* **Work request**
The required output is the exact run of lines in the listing below from the line holding "Where should I" through the line holding "The width and", with no pictures.

* **Material shown**

· · ·

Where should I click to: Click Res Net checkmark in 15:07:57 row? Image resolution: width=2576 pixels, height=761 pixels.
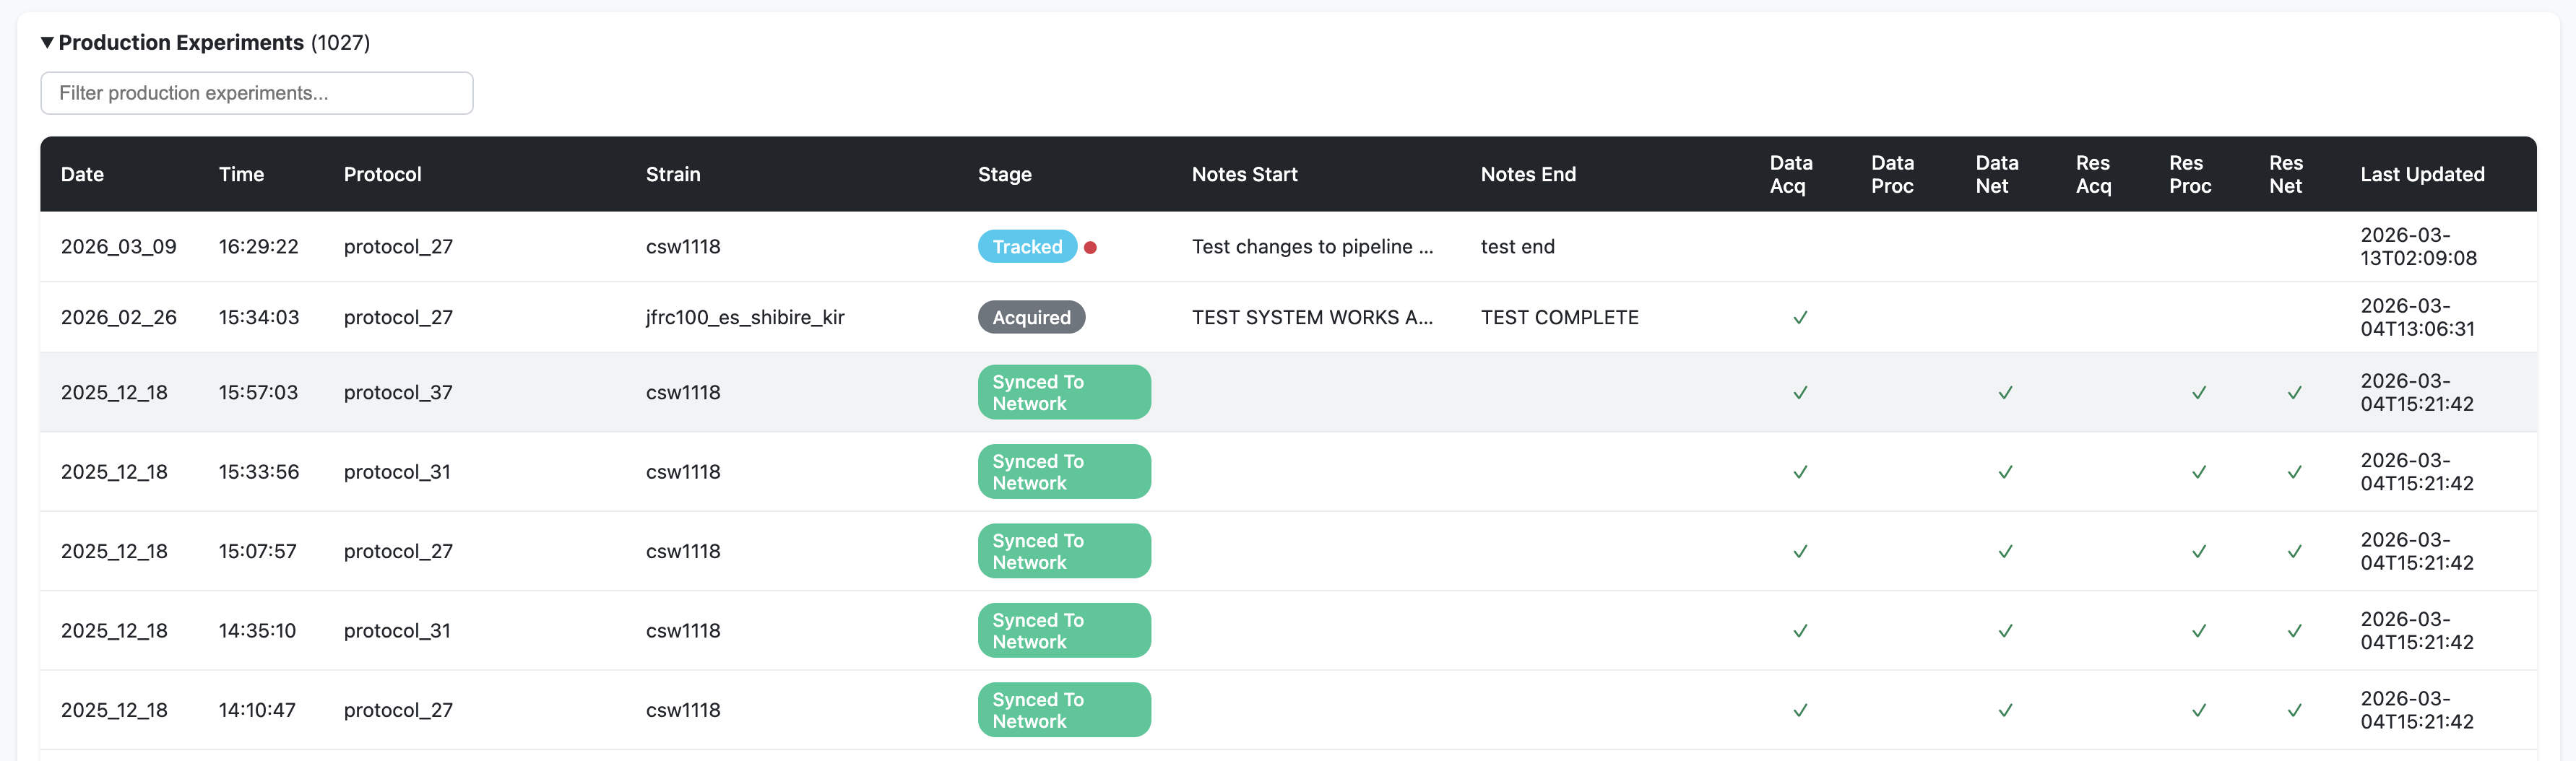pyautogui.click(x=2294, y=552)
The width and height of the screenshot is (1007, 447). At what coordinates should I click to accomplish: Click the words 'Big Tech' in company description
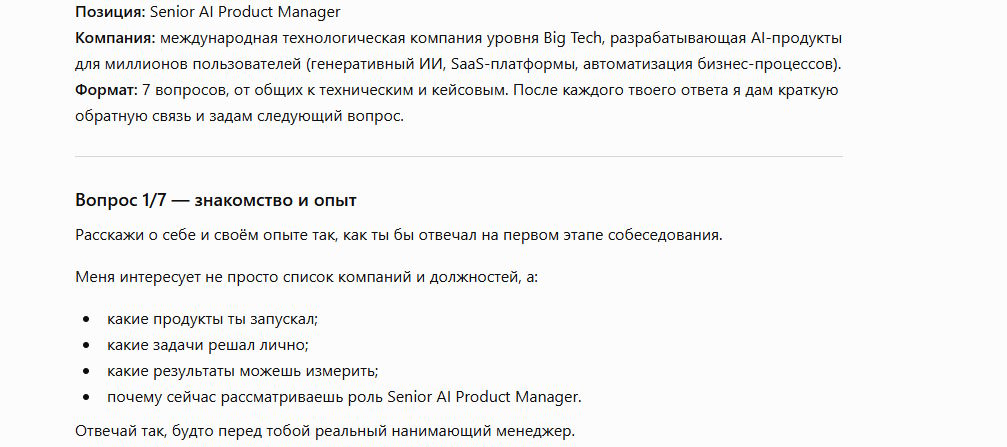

· · ·

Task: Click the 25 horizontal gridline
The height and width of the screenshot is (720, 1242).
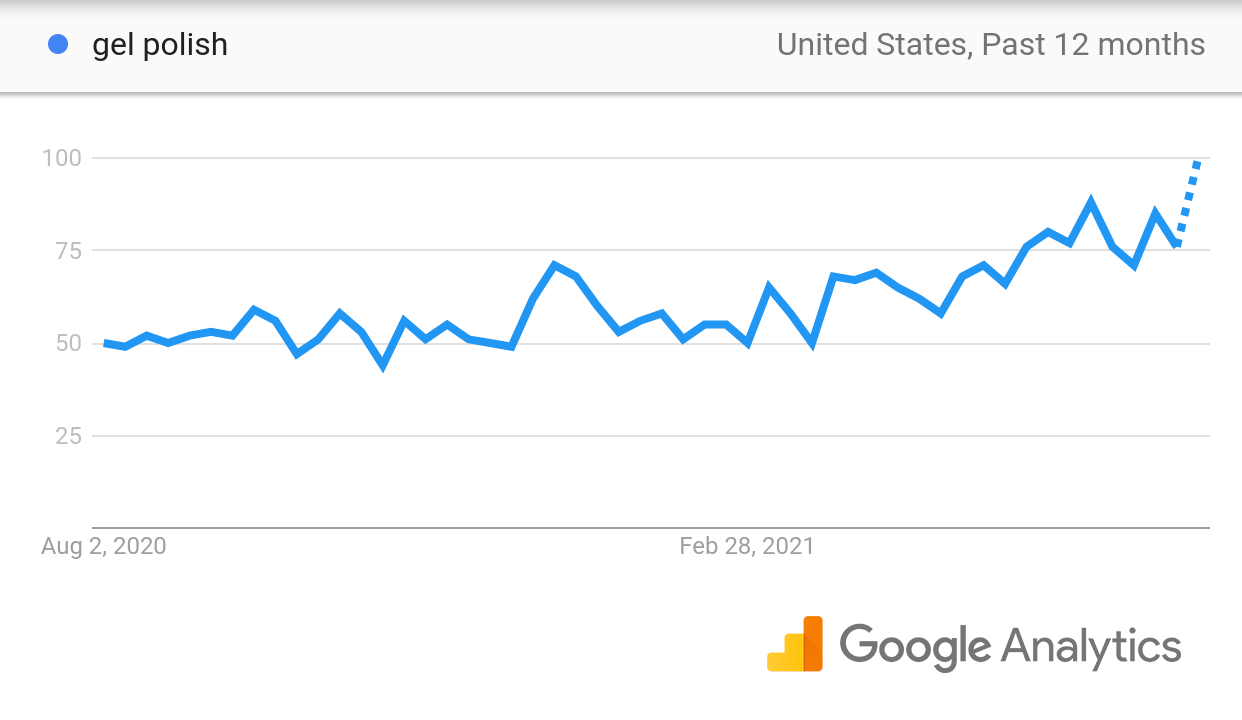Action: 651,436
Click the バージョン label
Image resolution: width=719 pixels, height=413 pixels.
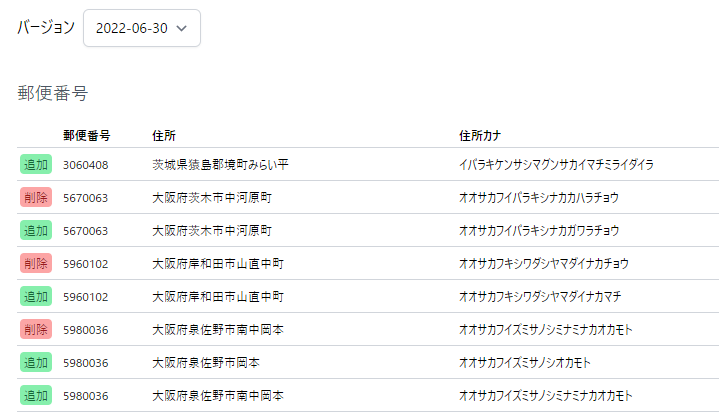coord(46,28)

· · ·

* **Exercise result**
Where should I click to: Click Res Net checkmark in 15:07:57 row? Image resolution: width=2576 pixels, height=761 pixels.
pyautogui.click(x=2294, y=552)
The width and height of the screenshot is (1007, 447). At what coordinates should I click to accomplish: Click the words 'Big Tech' in company description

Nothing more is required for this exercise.